The issue with the FF, which you simplify to "bad" is that it's outdated and irrelevant to almost everyone, and the characters aren't very relatable nor are they cool. Even where they approach relatability (Ben Grimm/The "rock hard" Thing - their words not mine lol), the same sort of thing has been done better by a huge number of characters. Ben Grimm is pretty low on the totem pole of "Oh woe is me, I got turned into a scary thing" characters. Mr Fantastic is big in Marvel, but how many smug, superior white men super-scientists have we seen as heroes or villains? I think a lot of his dialogue, if unattributed, would be very hard to distinguish from Tony Stark or even Dr Strange or even certain villains. Plus in the comic he's kind of awful. Human Torch is just yet another young male show-off with some issues about recklessness, and a particularly boring power set. The Invisible Woman has interesting but bizarre powers (invisibility AND force-fields - you can link them by making the invisibility being bending light with forcefields of course), but doesn't have a terribly clear personality because Lee wrote her essentially as one of the first "girl power" characters - literally he meant for the others to gradually realize that she was actually the most powerful of them all. Which was a bold move in the 1960s, but, like par for the course in the 2020s (Captain Marvel being probably the straight-up most powerful hero in Marvel, so long as we keep the godawful Sentinel off the table - Hulk and Thor are certainly somewhat comparable, but you get the point).

I swear to god the whole conception of the team was basically Stan Lee pranking people by making 1960s cultural stereotypes into actual characters, but that's a whole other discussion.

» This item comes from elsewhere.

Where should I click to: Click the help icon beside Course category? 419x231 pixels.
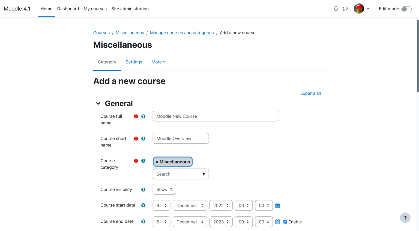[x=143, y=161]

Dr Doom is a 1960/1970s icon, and whilst he looks ridiculous, he oozes 1960s style and has a wild vibe and completely insane powers (he's a wizard, seriously). But whilst many nerds adore this, I think most audiences, seeing an "faithful" Dr Doom played straight are going to be pretty "LOL???!?". Hence the awful versions of Dr Doom that we got in both the recent movies, where they where they managed to just create Dooms guaranteed to annoy anyone who liked the actual Doom, but also not at all compelling, just generic supervillains.

So yeah.

I did see one suggestion on the internet which could work, which is to make the movie a 1960s period piece for like, 30-75% of it (dangerously treading on Incredibles territory of course so I'd suggest a less stylized take on the 1960s), and then have Doom or Reed do something which pull them all into the present day, irrevocably (with magic or science respectively), then have it become a sort of "fish out of water" quasi-comedy as everyone, including Doom, has to adjust to the new reality and find ways to fit in, and probably get into unfortunate situations with existing heroes/villains.
The FF characters, while stand-ins for the '50s/'60s nuclear family, are even bigger stereotypes than you might realize. Mr. Fantastic is trying to keep all of his many balls in the air, so becomes able to stretch in order to do everything at once. While Reed is doing this, Susan fells ignored. She's invisible and becomes so. Johnny is a hot head, who never thinks before he acts. FLAME ON! And Ben? He's the stalwart friend and protector, that everyone depends on. Their rock.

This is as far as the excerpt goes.